If the Crown were allowed to withdraw the charge -- which is within prosecutors' discretion -- it would violate Phillion's constitutional right to be presumed innocent, Lockyer argued.

"The Crown's decision not to proceed is borne out of an inability to prove the case. The Crown has no evidence of any substance at all that Mr. Phillion was anywhere other than Trenton," he said.

Lockyer said Phillion is not seeking to challenge the Crown's right to exercise discretion to withdraw the case, instead asking the court for a constitutional remedy forcing prosecutors to arraign him on the charge.

But Crown prosecutors allege in court documents that Phillion is trying to "parlay his right to a fair trial to a right to a public-relations exercise."

"Many of these issues have already been litigated at the court of appeal," said Ottawa Crown attorney Hilary McCormack.

Roy's niece, Helen Faucher, sat in the front row of the courtroom behind McCormack, next to an Ottawa police homicide detective.
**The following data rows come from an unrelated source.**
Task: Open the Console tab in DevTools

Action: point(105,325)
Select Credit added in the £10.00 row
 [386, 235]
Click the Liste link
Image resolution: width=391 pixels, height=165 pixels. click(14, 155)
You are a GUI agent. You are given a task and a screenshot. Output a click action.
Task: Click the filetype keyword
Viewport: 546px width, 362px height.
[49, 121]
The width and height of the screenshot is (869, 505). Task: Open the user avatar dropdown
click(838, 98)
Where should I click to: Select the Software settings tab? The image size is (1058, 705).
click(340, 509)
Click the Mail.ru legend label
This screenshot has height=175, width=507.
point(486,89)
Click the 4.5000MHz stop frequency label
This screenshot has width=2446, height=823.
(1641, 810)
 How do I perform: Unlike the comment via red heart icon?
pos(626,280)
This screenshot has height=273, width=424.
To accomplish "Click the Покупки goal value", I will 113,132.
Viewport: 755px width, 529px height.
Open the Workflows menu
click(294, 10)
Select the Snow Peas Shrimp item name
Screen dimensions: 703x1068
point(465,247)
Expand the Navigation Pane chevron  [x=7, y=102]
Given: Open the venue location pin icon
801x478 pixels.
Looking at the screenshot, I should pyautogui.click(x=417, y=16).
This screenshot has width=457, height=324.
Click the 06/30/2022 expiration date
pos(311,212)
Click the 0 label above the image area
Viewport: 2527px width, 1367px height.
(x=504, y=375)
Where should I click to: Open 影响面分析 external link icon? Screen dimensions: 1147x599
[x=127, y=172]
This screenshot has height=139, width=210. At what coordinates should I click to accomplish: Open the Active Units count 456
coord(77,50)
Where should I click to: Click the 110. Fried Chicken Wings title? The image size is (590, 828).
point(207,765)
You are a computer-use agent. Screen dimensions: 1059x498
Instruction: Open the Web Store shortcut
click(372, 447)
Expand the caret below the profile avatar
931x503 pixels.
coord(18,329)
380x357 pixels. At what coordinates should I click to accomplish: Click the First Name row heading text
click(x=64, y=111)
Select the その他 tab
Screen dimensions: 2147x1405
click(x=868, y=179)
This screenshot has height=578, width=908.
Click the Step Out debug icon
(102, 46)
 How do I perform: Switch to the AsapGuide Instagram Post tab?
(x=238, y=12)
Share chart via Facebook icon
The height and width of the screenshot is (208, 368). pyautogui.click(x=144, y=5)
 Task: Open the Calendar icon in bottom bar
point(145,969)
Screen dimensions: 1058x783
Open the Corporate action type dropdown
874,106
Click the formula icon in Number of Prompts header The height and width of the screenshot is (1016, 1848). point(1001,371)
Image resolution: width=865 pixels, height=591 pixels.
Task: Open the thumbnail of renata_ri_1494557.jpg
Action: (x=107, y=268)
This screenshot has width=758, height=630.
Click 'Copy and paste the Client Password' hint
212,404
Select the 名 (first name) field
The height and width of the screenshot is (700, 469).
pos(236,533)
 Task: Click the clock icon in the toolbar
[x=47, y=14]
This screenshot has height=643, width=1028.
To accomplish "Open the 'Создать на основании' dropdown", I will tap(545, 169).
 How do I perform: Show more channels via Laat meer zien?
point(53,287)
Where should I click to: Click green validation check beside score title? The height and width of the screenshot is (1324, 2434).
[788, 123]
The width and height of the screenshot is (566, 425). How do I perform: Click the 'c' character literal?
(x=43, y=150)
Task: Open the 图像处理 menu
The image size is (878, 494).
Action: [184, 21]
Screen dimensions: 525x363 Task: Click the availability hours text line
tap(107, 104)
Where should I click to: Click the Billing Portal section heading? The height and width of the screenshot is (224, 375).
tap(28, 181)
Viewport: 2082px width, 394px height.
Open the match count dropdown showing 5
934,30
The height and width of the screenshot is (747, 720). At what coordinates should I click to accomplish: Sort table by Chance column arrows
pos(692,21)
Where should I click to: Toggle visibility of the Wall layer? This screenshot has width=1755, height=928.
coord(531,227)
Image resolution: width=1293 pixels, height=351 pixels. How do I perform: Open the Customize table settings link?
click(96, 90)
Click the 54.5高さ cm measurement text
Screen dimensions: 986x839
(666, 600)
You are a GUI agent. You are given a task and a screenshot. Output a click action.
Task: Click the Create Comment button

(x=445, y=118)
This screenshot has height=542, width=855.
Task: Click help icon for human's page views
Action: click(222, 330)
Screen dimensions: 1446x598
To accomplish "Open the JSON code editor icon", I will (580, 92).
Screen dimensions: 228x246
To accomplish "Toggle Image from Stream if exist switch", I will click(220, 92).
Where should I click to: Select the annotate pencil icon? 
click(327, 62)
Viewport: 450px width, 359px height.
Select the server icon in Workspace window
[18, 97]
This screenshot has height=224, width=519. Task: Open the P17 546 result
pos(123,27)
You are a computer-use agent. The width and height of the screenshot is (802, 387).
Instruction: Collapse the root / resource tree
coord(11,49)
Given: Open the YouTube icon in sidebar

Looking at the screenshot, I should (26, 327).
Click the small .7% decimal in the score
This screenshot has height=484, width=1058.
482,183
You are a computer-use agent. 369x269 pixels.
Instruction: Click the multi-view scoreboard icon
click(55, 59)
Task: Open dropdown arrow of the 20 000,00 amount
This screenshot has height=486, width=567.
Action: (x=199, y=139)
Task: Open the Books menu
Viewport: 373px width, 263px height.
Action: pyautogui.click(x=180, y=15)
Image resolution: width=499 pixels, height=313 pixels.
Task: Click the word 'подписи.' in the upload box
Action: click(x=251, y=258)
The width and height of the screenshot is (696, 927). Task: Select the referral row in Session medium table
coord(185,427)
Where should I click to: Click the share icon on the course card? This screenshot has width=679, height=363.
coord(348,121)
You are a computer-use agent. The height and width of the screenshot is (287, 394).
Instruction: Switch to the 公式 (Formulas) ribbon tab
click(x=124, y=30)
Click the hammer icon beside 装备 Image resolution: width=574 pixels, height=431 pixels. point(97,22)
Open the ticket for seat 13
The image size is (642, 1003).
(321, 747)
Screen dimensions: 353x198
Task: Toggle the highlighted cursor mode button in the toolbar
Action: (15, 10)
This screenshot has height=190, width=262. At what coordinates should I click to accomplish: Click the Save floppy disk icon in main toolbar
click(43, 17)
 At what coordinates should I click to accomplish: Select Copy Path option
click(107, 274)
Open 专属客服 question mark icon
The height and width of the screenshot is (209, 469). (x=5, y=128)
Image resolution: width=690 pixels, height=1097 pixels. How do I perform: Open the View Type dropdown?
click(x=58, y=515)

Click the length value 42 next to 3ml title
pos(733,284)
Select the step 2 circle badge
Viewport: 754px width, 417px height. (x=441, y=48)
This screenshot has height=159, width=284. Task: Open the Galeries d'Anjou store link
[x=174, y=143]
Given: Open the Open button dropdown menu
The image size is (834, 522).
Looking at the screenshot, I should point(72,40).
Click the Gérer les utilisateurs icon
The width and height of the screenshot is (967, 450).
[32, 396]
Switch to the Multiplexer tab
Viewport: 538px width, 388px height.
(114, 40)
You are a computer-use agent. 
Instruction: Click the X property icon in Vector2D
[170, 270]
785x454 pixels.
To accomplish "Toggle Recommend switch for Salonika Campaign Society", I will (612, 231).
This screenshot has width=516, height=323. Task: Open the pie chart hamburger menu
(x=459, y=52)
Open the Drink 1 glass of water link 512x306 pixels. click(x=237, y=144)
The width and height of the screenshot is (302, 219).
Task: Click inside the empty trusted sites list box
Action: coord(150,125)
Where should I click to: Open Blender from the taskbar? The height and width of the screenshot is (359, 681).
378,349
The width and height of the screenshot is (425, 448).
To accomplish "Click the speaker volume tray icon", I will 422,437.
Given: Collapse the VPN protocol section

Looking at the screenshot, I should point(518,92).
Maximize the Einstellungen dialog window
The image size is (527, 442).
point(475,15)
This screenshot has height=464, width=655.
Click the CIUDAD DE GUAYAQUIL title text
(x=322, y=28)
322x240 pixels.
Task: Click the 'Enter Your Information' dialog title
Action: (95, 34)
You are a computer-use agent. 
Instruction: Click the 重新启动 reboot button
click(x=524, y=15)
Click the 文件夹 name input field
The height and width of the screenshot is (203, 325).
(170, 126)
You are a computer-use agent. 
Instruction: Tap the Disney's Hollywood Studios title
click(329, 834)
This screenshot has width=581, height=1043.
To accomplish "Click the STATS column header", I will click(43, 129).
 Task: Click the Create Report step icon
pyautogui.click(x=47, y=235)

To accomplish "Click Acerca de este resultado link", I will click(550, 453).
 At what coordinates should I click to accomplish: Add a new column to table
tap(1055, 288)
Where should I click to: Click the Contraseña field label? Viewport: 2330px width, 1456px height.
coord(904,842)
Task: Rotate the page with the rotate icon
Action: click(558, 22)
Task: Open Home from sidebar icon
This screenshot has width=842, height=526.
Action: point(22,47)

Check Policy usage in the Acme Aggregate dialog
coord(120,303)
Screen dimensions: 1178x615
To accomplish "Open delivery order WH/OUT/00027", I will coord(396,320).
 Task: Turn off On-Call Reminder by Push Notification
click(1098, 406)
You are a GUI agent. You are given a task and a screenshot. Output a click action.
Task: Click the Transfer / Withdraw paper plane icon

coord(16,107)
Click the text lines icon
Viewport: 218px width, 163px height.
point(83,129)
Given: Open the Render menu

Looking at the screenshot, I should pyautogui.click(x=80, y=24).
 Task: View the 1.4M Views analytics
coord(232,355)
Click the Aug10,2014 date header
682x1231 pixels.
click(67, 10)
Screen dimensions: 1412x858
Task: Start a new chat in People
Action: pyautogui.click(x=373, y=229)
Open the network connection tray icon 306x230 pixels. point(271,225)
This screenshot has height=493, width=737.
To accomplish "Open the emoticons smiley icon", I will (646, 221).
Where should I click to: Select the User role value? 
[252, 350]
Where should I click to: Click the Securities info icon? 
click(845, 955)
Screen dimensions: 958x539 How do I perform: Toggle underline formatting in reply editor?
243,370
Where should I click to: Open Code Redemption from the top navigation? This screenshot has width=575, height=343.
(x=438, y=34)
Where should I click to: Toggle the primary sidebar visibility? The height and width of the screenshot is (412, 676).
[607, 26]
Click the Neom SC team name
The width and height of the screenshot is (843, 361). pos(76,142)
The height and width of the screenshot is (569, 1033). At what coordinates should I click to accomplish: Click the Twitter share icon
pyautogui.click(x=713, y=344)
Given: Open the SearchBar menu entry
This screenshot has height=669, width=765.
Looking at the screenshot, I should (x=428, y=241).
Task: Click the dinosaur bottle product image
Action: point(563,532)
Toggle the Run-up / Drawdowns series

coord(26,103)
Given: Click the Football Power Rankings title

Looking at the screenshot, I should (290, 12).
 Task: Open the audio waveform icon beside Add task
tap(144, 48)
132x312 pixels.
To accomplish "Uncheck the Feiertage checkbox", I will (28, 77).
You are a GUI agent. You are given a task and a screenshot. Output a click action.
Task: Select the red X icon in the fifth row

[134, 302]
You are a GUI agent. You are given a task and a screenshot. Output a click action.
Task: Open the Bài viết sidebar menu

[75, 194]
She declined to comment outside of court.

Phillion, on the other hand, vowed to "pitch a tent on Parliament Hill" if he was denied the opportunity to be found not guilty of the crime.

Phillion said his confession was a "stupid thing for me to do."

"I'm tired of being a bouncing ball. This is going to stop today. That's the bottom line -- it is my life," said Phillion, who suffers from emphysema. "I'm sick. I'm not well. I don't want to go to my grave without clearing my name."